Reputation: 1890
I was trying to observe the effects of CPU cache spatial locality by benchmarking sequential/random reads to an array with JMH. Interestingly, the results are almost the same.
So I wonder, is this the correct JMH approach?

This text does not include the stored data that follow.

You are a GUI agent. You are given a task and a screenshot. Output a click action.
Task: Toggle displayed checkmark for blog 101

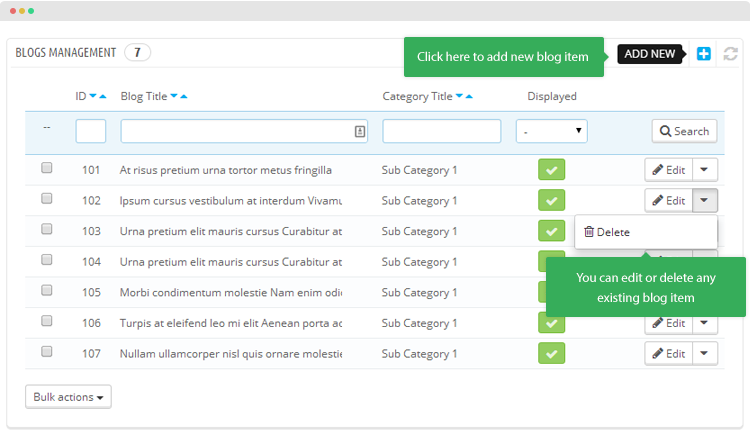(x=551, y=169)
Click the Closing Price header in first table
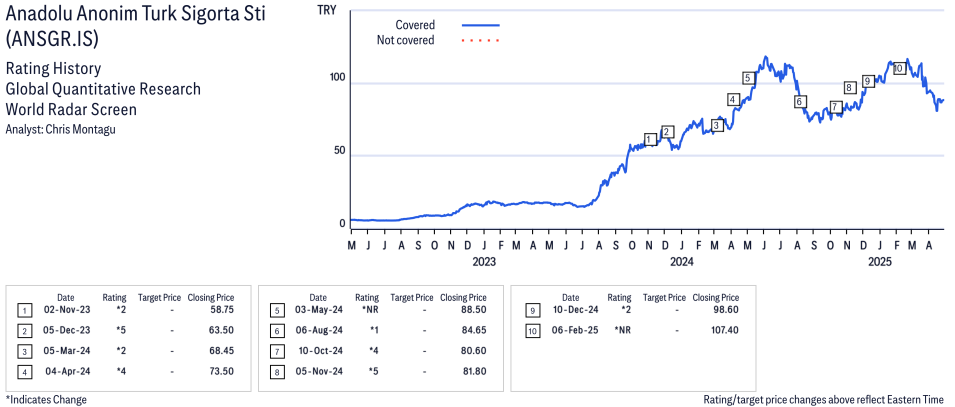Image resolution: width=955 pixels, height=407 pixels. (x=211, y=298)
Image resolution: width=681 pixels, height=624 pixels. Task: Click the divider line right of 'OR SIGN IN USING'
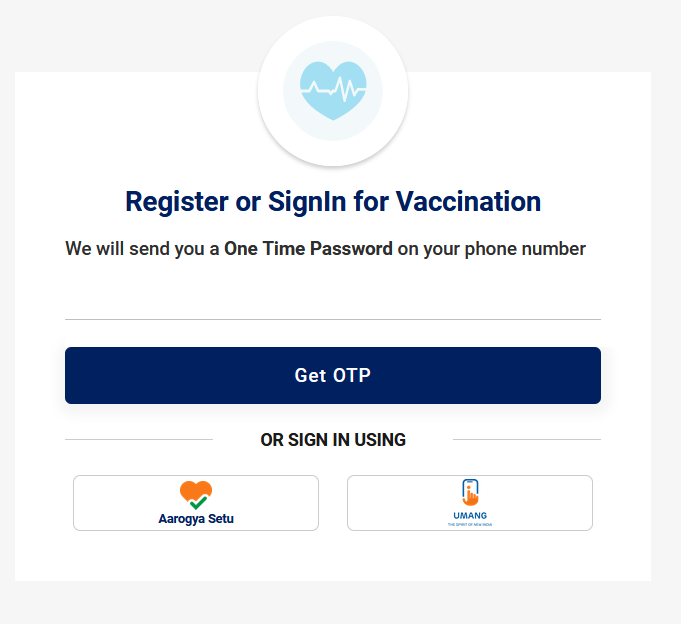click(527, 439)
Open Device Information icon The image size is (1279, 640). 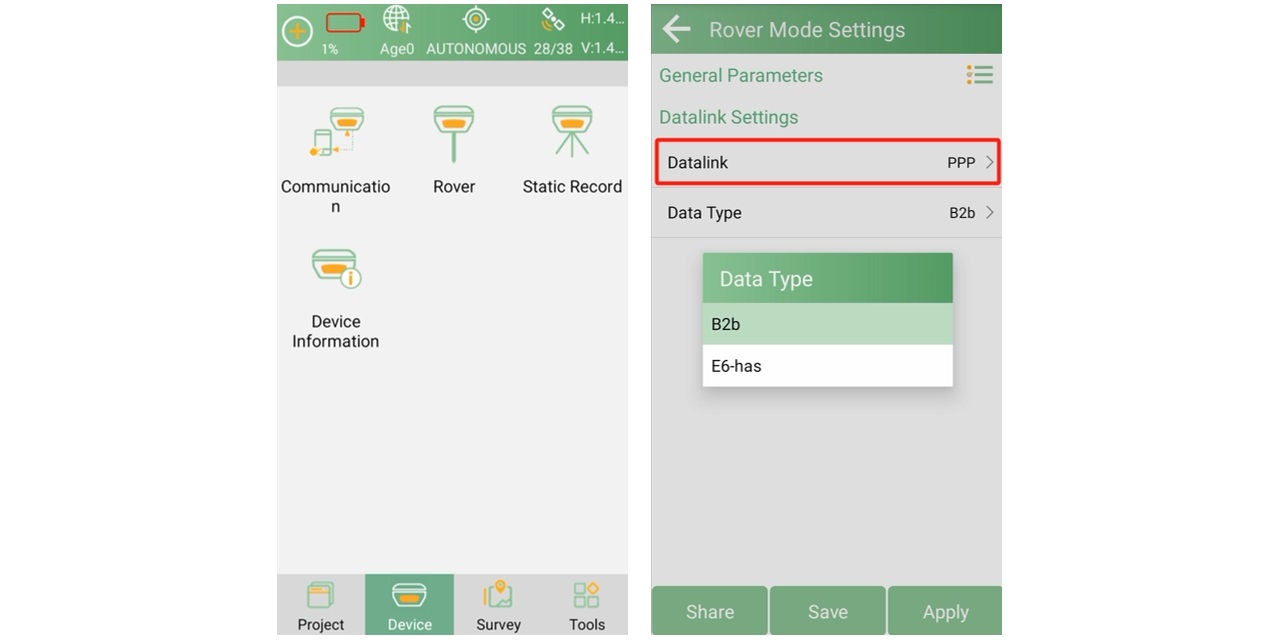(335, 270)
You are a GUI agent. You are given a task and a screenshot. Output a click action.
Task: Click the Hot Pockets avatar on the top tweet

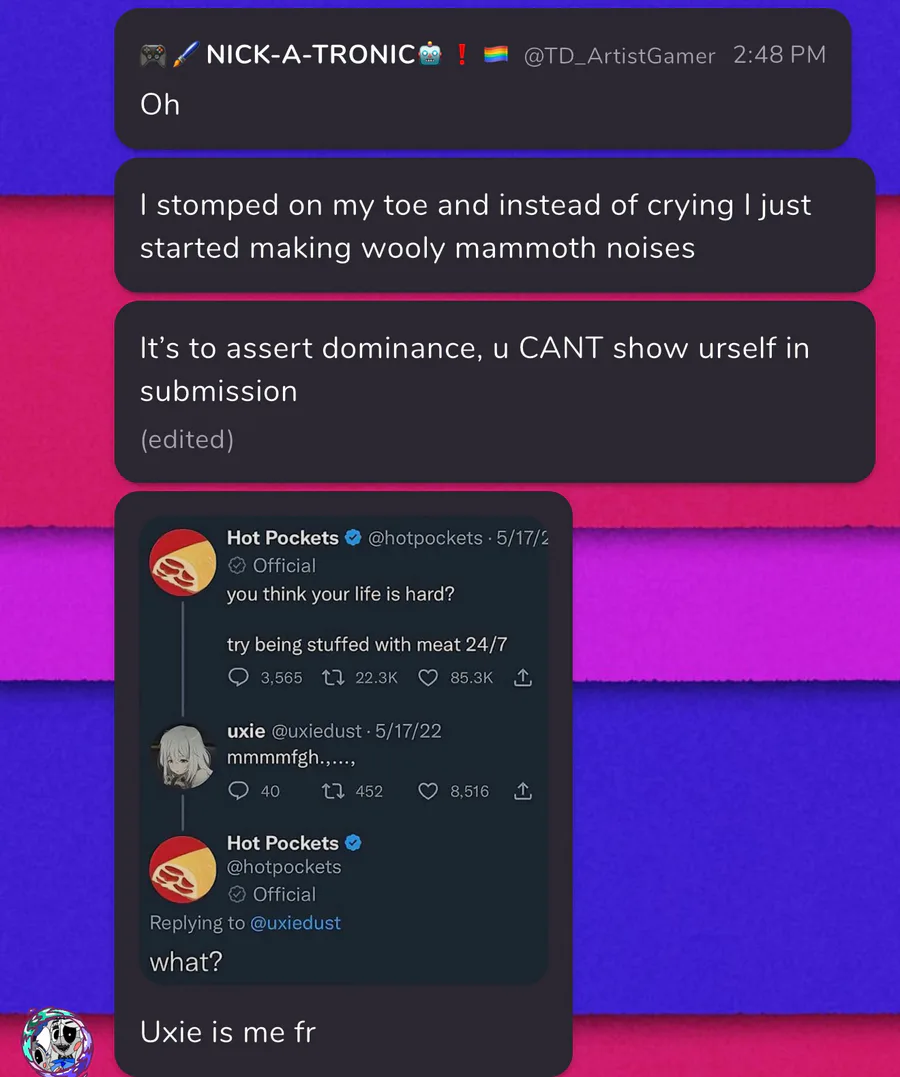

Below is the test class I have used
@OutputTimeUnit(TimeUnit.NANOSECONDS)
@BenchmarkMode(Mode.AverageTime)
@OperationsPerInvocation(MyBenchmark.N)
public class MyBenchmark {
/*
* # JMH version: 1.21
* # VM version: JDK 1.8.0_91, Java HotSpot(TM) 64-Bit Server VM, 25.91-b15
* # VM invoker: D:\jdk1.8.0_91\jre\bin\java.exe
* # VM options: <none>
* # Warmup: 5 iterations, 10 s each
* # Measurement: 5 iterations, 10 s each
* # Timeout: 10 min per iteration
* # Threads: 1 thread, will synchronize iterations
* # Benchmark mode: Average time, time/op
*
* Benchmark Mode Cnt Score Error Units
* MyBenchmark.randomAccess avgt 25 7,930 ± 0,378 ns/op
* MyBenchmark.serialAccess avgt 25 7,721 ± 0,081 ns/op
*/
static final int N = 1_000;
@State(Scope.Benchmark)
public static class Common {
int[] data = new int[N];
int[] serialAccessOrder = new int[N];
int[] randomAccessOrder = new int[N];
public Common() {
Random r = new Random(11234);
for (int i=0; i<N; i++) {
data[i] = r.nextInt(N);
serialAccessOrder[i] = i;
randomAccessOrder[i] = data[i];
}
}
}
@Benchmark
public void serialAccess(Blackhole bh, Common common) {
for (int i=0; i<N; i++) {
bh.consume(common.data[common.serialAccessOrder[i]]);
}
}
@Benchmark
public void randomAccess(Blackhole bh, Common common) {
for (int i=0; i<N; i++) {
bh.consume(common.data[common.randomAccessOrder[i]]);
}
}
}
Update: Turns out N was too small (1_000 * 4 bytes/int ~= 4KB) most likely the entire array was cached. Increasing N to 1_000_000 yields more intuitive results:
Benchmark Mode Cnt Score Error Units
MyBenchmark.randomAccess avgt 25 20,426 ± 0,678 ns/op
MyBenchmark.serialAccess avgt 25 6,762 ± 0,252 ns/op
Upvotes: 2
Views: 229